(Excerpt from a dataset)
○ ○ ○ ○ ○

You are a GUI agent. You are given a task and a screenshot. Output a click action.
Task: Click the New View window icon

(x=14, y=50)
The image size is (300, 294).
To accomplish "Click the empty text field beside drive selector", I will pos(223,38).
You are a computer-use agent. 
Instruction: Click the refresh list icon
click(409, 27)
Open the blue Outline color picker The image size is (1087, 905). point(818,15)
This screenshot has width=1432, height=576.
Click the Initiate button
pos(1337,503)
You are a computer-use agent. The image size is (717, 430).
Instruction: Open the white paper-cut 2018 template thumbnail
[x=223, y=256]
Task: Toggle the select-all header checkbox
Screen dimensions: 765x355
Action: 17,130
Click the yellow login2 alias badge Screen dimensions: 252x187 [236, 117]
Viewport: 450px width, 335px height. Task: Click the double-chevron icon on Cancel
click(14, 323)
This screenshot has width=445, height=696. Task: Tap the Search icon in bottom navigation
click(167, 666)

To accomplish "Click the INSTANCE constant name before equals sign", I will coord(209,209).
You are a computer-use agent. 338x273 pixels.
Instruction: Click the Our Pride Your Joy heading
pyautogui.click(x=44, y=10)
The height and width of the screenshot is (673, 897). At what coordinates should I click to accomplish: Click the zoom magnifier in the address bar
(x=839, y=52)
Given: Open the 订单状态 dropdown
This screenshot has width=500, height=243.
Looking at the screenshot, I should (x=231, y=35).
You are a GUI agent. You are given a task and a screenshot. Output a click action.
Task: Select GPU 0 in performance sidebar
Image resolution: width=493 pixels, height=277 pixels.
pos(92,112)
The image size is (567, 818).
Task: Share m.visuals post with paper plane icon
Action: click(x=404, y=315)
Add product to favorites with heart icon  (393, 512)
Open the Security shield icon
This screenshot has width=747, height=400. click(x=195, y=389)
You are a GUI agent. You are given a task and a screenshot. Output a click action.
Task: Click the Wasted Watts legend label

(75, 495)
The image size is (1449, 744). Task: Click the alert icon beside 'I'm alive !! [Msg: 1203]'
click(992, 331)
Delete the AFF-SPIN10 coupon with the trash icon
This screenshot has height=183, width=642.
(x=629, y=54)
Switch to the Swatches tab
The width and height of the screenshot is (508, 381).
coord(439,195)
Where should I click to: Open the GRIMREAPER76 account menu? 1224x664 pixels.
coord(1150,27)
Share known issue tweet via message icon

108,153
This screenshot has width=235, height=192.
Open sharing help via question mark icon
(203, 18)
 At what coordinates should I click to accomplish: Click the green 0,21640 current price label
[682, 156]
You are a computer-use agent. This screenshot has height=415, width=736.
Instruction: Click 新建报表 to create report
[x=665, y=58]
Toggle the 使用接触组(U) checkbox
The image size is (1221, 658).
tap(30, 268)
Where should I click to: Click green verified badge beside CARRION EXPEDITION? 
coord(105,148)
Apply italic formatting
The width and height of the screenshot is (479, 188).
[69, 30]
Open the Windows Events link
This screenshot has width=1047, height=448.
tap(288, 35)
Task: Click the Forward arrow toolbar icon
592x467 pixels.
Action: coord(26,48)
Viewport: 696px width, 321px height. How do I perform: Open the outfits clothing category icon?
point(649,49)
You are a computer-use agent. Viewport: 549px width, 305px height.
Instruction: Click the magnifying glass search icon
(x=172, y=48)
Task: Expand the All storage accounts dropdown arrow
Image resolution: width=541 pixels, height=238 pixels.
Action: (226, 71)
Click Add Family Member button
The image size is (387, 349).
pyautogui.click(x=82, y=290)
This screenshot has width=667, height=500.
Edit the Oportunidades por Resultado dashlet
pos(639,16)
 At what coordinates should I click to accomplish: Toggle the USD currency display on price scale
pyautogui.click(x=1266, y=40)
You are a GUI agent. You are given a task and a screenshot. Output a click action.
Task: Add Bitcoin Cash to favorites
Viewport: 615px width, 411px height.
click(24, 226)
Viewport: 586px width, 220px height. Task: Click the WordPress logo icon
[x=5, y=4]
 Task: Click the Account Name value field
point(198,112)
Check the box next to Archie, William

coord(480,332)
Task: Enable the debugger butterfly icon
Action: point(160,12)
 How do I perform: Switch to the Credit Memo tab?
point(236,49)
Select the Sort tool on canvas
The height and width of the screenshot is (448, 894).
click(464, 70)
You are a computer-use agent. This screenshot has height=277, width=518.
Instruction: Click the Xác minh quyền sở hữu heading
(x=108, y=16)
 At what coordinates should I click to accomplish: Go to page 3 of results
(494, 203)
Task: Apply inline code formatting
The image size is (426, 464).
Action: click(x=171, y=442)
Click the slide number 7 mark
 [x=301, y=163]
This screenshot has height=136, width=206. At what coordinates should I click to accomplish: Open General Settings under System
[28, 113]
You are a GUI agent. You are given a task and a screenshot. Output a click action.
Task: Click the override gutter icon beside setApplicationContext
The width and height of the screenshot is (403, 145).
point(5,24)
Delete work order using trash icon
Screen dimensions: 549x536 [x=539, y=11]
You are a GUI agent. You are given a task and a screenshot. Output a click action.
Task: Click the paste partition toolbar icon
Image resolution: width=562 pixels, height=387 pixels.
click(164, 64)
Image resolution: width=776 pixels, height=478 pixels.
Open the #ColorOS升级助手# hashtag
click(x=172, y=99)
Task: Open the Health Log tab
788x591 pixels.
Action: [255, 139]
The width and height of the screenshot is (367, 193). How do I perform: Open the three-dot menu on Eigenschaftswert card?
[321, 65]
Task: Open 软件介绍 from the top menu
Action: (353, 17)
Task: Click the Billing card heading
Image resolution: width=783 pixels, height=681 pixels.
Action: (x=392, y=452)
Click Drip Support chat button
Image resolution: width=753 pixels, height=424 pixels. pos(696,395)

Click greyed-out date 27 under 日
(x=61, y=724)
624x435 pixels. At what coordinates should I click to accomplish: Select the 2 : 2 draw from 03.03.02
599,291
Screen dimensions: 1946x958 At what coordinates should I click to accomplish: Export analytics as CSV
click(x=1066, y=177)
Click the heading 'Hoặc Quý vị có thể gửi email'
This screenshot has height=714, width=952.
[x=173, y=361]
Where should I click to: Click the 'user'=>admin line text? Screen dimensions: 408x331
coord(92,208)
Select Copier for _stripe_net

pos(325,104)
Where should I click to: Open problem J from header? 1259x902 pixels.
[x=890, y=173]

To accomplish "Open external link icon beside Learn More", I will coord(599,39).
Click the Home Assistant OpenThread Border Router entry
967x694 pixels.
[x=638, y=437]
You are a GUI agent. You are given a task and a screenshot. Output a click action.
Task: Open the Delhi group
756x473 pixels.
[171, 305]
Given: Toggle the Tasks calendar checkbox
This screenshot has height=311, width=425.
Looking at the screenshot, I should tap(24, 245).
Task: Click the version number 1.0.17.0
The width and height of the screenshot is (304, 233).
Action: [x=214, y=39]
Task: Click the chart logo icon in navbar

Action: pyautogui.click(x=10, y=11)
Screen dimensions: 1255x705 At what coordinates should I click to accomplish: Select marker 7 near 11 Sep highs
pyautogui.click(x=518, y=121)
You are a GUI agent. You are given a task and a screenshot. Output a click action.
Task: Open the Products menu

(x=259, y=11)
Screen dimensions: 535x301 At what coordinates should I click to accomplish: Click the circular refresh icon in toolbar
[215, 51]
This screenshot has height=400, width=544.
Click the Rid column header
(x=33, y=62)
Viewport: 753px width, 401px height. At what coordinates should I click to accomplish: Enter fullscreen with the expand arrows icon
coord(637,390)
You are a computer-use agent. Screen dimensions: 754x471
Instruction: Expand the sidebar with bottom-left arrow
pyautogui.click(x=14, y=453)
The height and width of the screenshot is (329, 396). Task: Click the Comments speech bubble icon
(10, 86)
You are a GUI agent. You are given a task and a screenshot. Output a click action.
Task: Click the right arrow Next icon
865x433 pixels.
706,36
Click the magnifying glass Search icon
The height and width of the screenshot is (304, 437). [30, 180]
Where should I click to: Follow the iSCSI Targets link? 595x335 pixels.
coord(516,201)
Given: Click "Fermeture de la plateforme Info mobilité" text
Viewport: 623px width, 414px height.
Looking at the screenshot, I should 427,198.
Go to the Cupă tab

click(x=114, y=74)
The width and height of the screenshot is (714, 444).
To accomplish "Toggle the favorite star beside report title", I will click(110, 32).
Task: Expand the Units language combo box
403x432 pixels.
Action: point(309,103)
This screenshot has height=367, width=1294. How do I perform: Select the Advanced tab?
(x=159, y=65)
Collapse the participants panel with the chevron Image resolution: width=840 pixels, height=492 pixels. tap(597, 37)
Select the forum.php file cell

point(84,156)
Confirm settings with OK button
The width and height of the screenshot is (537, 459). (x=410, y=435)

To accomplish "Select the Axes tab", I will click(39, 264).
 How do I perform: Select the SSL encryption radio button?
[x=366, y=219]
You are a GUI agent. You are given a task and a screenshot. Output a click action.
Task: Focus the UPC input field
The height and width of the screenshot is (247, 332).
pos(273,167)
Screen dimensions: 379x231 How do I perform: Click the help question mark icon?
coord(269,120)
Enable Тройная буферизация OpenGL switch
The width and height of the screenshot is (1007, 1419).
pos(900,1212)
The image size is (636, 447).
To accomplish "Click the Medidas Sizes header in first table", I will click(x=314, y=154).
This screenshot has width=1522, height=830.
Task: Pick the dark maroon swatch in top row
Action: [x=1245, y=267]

○ ○ ○ ○ ○

PROBLEM REQUIREMENTS —
Find each line in the items above that contains the string "checkbox", and copy those lines.

SOLVED EXERCISE —
Task: Toggle the select-all header checkbox
Toggle the 使用接触组(U) checkbox
Given: Toggle the Tasks calendar checkbox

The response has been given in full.